Asian American college students were protesting in San Francisco about the rise in Asian American hate over the weekend. #StopAsianHate, #StopAsianAmericanHate, hashtag it whatever you will. But the answer to their prayers—at least in California—may have come earlier in the week when Rob Bonta was nominated to be the state’s attorney general, the top law enforcement official in the nation’s most as Asian American state.
Bonta said it himself. He knows hate and discrimination. We don’t have to worry about any shortage of empathy.
An Asian American of Filipino descent, Bonta is expected to hit the ground running to address not just hate crimes toward the Asian American community, but the unfairness in the criminal justice system itself among all people of color.
Bonta has been a state assemblyman from Oakland and Alameda county in the Bay Area, and knows how to represent all people.
If inclusiveness sounds like it’s part of his mindset, it’s possibly due to his rich life story. He’s been adept at overcoming most of the obstacles a reasonable person of color can face.
It’s what I call Bonta’s golden story.
Born in the Philippines, he immigrated with his family to California. But they didn’t go to the cities. They went to rural Keene, outside of Bakersfield, where his parents worked with Cesar Chavez and the United Farm Workers, and Bonta grew up in a trailer.
A good student, Bonta gained admission to Yale, then Yale Law school. Even Governor Gavin Newsom couldn’t help but be impressed by the higher ed cred as he introduced Bonta last week.
“You sense the overachiever in him. I didn’t even mention the year in Oxford, uh, not my path to this podium, his is very different but a remarkable journey,” said Newsom, the career politician, whose business experience was in the wine trade. Newsom didn’t necessarily grow up with a silver spoon in his mouth. But he didn’t grow up in a grape field either. And he was, after all, still white.
Bonta excelled, worked in a good private firm after Yale Law; then the San Francisco City Attorney’s office; then ran for the state assembly from Alameda county 12 years ago.
And that is what you call diversity in action. It’s the golden story—what happens when the trail is cleared and you’ve given right to pass.
Of course, you’ve got to be good. Maybe even twice as good. Bonta was all that, and made it happen.
Now at 48, he’s seasoned to take on the story of the hour, Asian American hate crimes, plus all things illegal.
His nomination is assured, but he’ll have to get reelected in a year.

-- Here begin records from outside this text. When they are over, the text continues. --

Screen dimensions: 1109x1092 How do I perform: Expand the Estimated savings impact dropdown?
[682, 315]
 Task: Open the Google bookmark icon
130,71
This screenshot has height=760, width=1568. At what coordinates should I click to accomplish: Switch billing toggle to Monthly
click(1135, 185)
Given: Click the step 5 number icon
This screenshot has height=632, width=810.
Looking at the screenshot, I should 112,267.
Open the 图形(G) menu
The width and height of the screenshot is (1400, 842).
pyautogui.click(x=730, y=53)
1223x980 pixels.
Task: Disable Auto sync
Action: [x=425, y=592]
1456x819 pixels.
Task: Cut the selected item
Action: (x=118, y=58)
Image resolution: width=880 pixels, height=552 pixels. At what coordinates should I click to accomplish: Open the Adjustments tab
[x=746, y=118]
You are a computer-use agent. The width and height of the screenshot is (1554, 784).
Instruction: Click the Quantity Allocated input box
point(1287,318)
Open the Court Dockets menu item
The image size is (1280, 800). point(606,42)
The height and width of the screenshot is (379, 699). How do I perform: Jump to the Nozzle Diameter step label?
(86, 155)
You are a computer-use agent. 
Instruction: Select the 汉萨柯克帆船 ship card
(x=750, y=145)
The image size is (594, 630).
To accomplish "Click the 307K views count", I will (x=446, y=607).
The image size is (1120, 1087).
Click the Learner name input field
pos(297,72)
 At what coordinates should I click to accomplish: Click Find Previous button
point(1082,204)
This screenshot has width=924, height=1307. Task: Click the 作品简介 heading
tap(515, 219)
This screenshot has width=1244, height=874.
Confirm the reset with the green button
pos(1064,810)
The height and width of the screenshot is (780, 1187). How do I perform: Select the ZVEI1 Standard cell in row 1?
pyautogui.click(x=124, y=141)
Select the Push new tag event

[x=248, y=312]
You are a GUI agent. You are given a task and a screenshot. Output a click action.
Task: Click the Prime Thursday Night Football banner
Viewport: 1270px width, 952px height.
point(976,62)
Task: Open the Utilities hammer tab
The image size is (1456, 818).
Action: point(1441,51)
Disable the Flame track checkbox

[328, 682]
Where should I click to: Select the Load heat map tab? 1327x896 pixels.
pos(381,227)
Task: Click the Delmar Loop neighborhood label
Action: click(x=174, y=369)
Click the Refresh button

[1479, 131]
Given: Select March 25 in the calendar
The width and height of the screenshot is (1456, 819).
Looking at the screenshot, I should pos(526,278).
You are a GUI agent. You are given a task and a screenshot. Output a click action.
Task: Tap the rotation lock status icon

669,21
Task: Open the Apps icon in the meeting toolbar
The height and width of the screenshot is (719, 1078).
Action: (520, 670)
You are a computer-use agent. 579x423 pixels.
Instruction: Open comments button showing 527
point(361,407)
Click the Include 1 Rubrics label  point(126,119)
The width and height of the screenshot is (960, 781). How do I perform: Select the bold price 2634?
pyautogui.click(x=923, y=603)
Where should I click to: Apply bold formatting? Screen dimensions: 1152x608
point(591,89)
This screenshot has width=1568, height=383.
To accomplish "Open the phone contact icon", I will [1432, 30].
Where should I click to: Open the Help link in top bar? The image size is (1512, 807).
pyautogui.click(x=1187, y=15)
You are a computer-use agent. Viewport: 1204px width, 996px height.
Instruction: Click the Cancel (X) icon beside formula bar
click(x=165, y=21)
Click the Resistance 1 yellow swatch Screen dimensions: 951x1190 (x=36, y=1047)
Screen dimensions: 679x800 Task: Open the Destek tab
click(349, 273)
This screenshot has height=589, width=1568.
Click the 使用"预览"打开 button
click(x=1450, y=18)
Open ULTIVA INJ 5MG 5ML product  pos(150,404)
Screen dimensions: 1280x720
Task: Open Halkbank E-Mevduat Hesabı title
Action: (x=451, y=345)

Good thing he knows the power of diversity.
“As we see the tragic and horrific rise in hate crimes against our API siblings throughout the nation, I can’t help but think about a photograph of a sign from a hotel lobby in 1920s Stockton that I have in my office,” Bonta said at his nomination announcement. “It says, ‘Positively No Filipinos Allowed.’ Throughout California history so many of us have felt the sting of hate and discrimination. I have. I know many of you have as well. Too many of you, Asian, Latino, Black, Native American, LGBTQ, Jewish, Muslim, Sikh, so many of us have been targeted and attacked because of who we are, where we’re from, and who we love. But that hate has not defined who we are or what we can achieve.”
If it sounds like he’s revving up his golden story for a campaign, it’s because the next election is around the corner.
But as California’s AG, he’s in the political sweet spot of the day. The gig people want to get the better gig.
It reminded me a little of 2010, when then San Francisco District Attorney Kamala Harris chose to run for attorney general. Look what’s happened 11 years later.
In 11 years, Bonta will be only 59. Having been born in the Philippines may limit his options, but his future seems bright. And if he continues as he’s done in his no-nonsense way, who knows how far he could go.
That you need to be good and qualified and all that, goes without saying. It helps to have that golden story. And a little bit of luck too.
We shall see what happens. What I noticed is that he understands that being the first Filipino American nominated to the Attorney General’s post isn’t just an isolated accomplishment.
He may have been able to thread the needle, but he also knows there were countless others, who were denied, but who kept fighting for social justice all throughout society.
They are the ones who paved the way, to make his moment, so that he could be standing to fight for all of us.
At his announcement, Bonta showed he got that, saying, “I stand here because of so many people who come before me.”
Look out for Rob Bonta. For as long as the humility holds, his is diversity’s golden story.